## Aim A
In the passage about Sierra's claims against City, what statute gave the District Court jurisdiction to hear his Rehabilitation Act and ADA claims?
## Aim B
Please carry on the passage about Sierra's claims against City, starting right after its final sentence.

## Selection
# # # # # # #

Because Sierra has pled federal causes of action, the District Court had jurisdiction under 28 U.S.C. § 1331 to hear his Rehabilitation Act and ADA claims.5 City does not dispute that Sierra has asserted claims only under the Rehabilitation Act and ADA. City instead raises two arguments on appeal to support its jurisdictional argument, neither of which we find persuasive.6 First, that Congress in enacting the CVAA created an exhaustion requirement for certain suits brought under the Rehabilitation Act and ADA. And second, that abstention is warranted under the primary-jurisdiction doctrine. We address each argument in turn.

1.

First, City argues that the CVAA bars Sierra's claims "because the CVAA grants the FCC exclusive jurisdiction over closed captioning complaints." Fair enough. But Sierra has not brought a complaint under 47 U.S.C. § 613 ; he has brought one under the Rehabilitation Act and Title II of the ADA. See Caterpillar Inc. v. Williams , 482 U.S. 386, 392, 107 S.Ct. 2425, 2429, 96 L.Ed.2d 318 (1987) (observing that the plaintiff is the "master of the claim" under the well-pleaded complaint rule, which permits a litigant to choose under what causes of action to sue).

# # # # # # #

## Material
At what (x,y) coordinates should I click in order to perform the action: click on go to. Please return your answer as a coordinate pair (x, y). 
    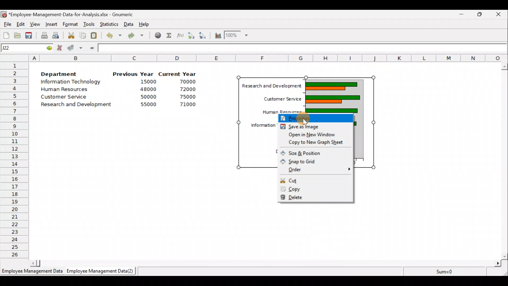
    Looking at the image, I should click on (49, 48).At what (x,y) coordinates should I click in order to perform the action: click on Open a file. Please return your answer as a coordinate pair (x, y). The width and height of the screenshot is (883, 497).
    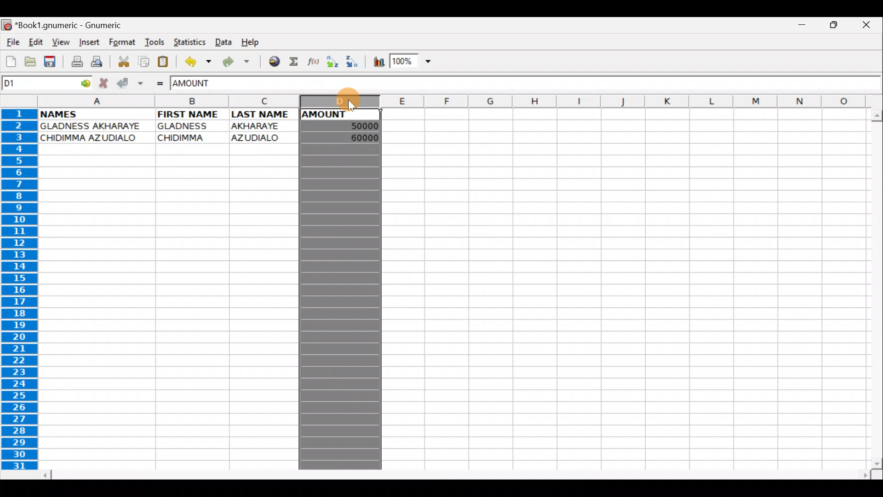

# # # # # # #

## Reply A
28 U.S.C. § 1331

## Reply B
City's misunderstanding stems from its overbroad reading of the statute. It argues that the CVAA grants the FCC "exclusive jurisdiction over issues concerning closed captioning of videos streamed on the internet." Congress was not so imprecise. Instead, Congress granted the FCC "exclusive jurisdiction with respect to any complaint under this section ." 47 U.S.C. § 613(j) (emphasis added). Whereas issues concerning closed captioning of video content delivered over the internet could arise in many contexts—including, as here, in the context of disabilities statutes—issues concerning complaints under § 613(j) can arise in one place only: § 613(j) itself. In short, § 613(j) does nothing more than prevent someone wanting to bring a complaint under that section from doing so anywhere other than before the FCC.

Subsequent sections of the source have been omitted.